Institutional Advertising Versus Call To Action Marketing

A lot of people ask me what the difference is between institutional advertising and call to action marketing. Simply put, institutional advertising is brand building and is only recommended when you have MILLIONS or BILLIONS in your marketing budget.

Call to action marketing I don’t even call it advertising because it’s unilaterally focused on getting suspects to convert into prospects (take an action to show their interest in your product/service/offer) or prospects into clients (give you their money).

A friend of mine, Andrew Powell of Montreal, Canada asked me this outstanding question with the added twist that his company, Bogdon & Gross Furniture has been building furniture for over 80 years, using the tagline “Handcrafting your dreams since 1927” and the e-mail signature “Canadian manufacturer of solid, hardwood furniture and supplier of Koosh ® mattresses – the world’s first high resiliency, soy-based foam Mattress.”

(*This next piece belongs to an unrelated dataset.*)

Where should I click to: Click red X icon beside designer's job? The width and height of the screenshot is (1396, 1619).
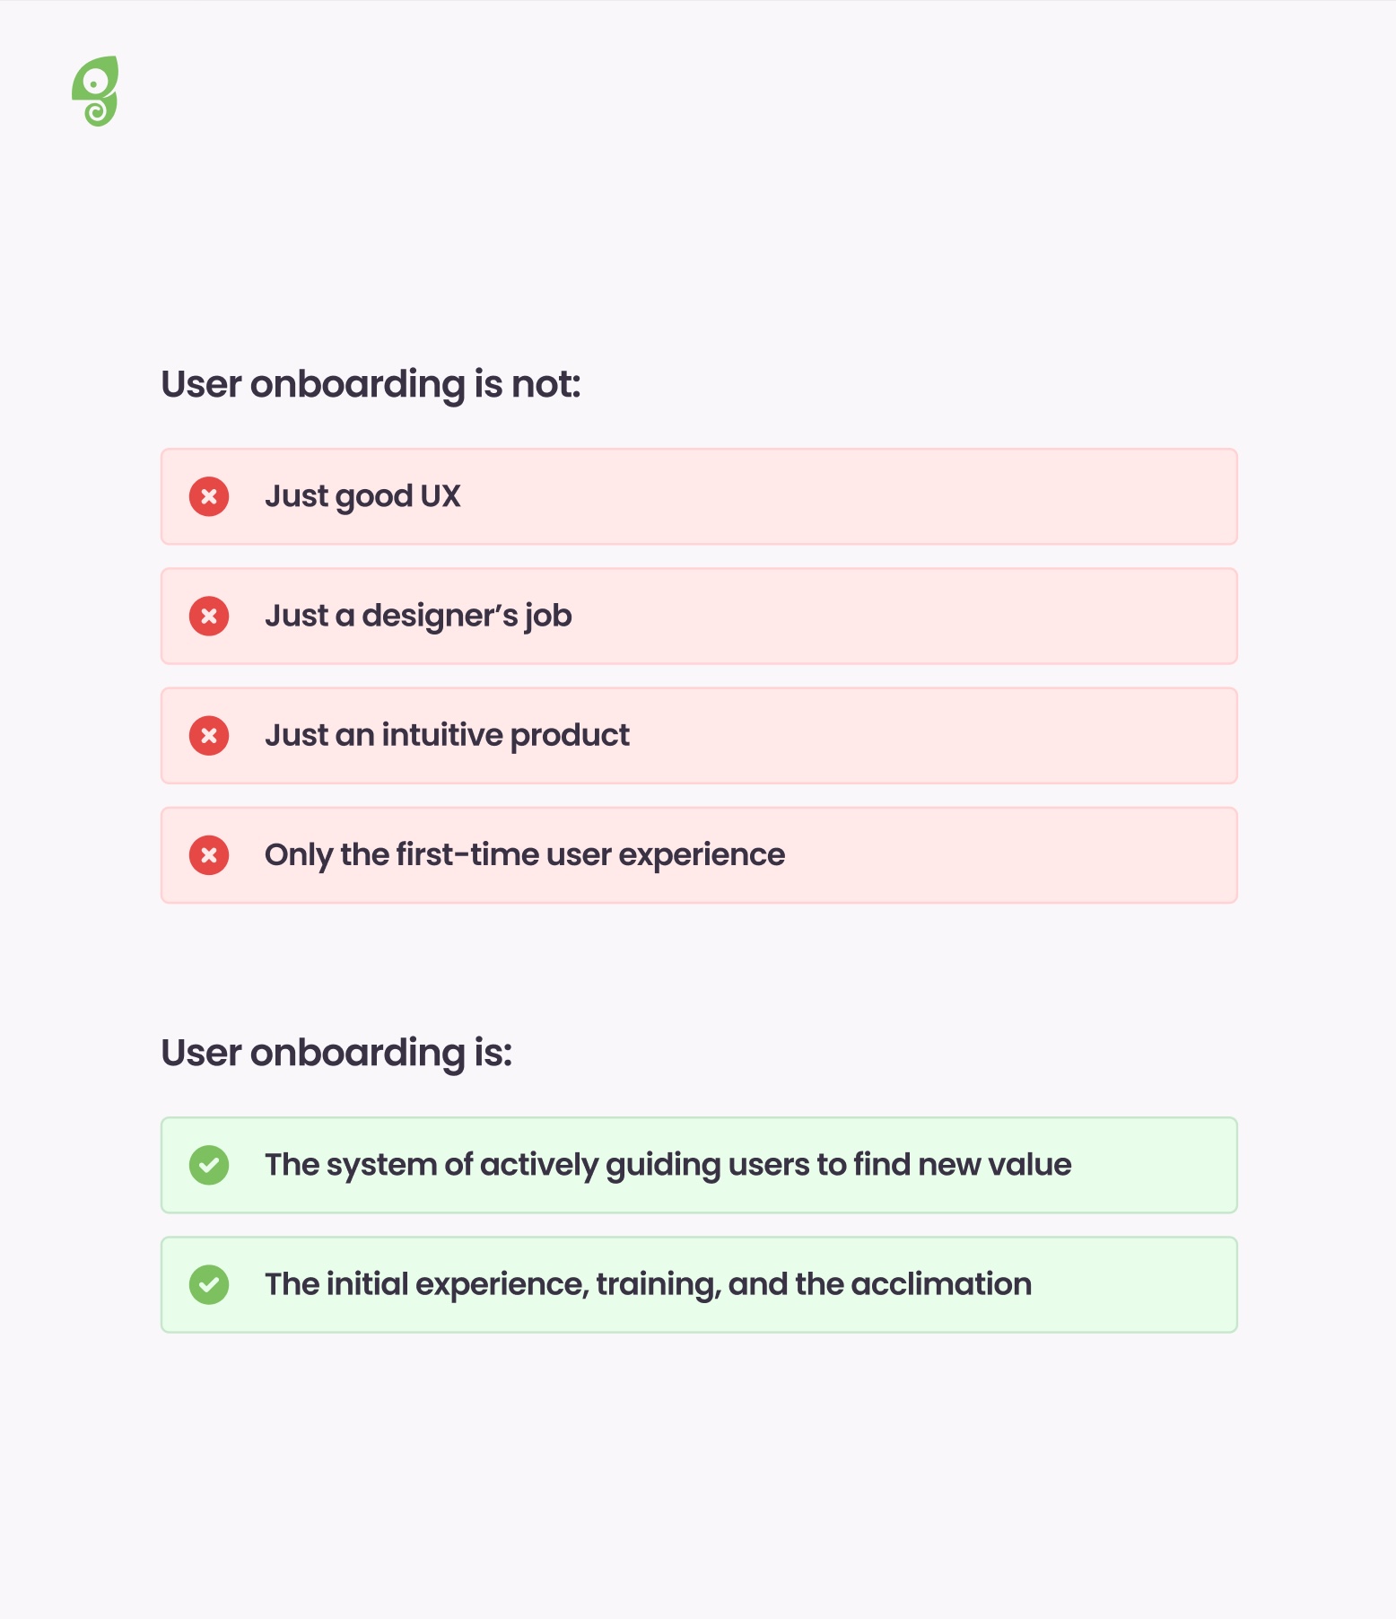209,616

So here is the short version of the answer – something I cover at our Exponential Business Building and Internet Marketing Bootcamps

First of all, no one thinks furniture equates to dreams so saying “Handcrafting your dreams since 1927” is well a very poor slogan.

Better ones could be

“Handcrafting furniture since 1927 that still looks great today.”
“Handcrafting furniture since 1927 that’s been passed on to today’s generation.”
“Handcrafting furniture since 1927 that will last (almost) forever.”

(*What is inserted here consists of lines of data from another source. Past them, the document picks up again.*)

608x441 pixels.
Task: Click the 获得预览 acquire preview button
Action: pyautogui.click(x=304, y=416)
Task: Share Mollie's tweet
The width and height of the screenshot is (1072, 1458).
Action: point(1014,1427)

“Handcrafting hardwood furniture since 1927 that lasts a lifetime.”
“Handcrafting furniture since 1927 that gets handed across multiple generations.”

Equating longevity with VALUE makes sense to people – associating with dreams is a lost opportunity to connect with an emotion that is related to the purchase and ownership of the product.

Creating a Unique Selling Proposition or USP is the ultimate ‘slogan’ that gets people to WANT to buy your product or service, but that’ beyond today’s blog post.

The only other point I wanted to make is that when you are preeminent – in business for 80+ years, etc. you need to make sure you use it – but you must also create a call to action – direct them to do something in the ‘ad’, brochure or e-mail.

Sometimes this message is within the USP, but more often than not, these are two separate communications or messages within the brochure, e-mail or advertisement.

The ideal is a reinforcing slogan or tagline that work well together with a KILLER HEADLINE.

That’s when it all comes together…

The question I have I would ask is: “Is the name gross pronounced GROSS as in disgusting or GROSS as in GRASS?”

Unfortunately if it’s the former it’s something that works against you – UNLESS you twist it with a slogan like Smucker’s did…

“With a name like Smucker’s – it’s got to be good.”

If you ignore it, worry – because everyone else isn’t ignoring it.

It doesn’t matter what YOU think – it’s what others think and more importantly react to consciously and subliminally.

One way to determine if it’s important is… If you would NEVER pick that name, then it’s not good.

Since it’s an established brand (I don’t know that it actually is) you could start to shift the branding to Bogdon & Co or B&G instead of Bogdon & Gross – I noticed on your website BG Furniture – that’s a start to the process.

Don’t get me wrong – the founders names must still be used and leveraged – in the history section of the site, but probably not as the primary brand name…

A call to action is to get the reader to do SOMETHING – download a document or in your case walk into the store…

The crafting of a headline, slogan, USP and Call To Action are the components of Exponential Marketing – like an orchestra, when well coordinated, the harmony creates a flow of cash into your bank account – when disjointed and incoherent, it becomes a cacophony of confusion and substantially lower sales.

A call to action might be to get website visitors to vote on whether or not you should change your brand/name…

That would be quite revealing – of course you must judge on RESULTS – SALES not just opinions…

But that’s a discussion for another day!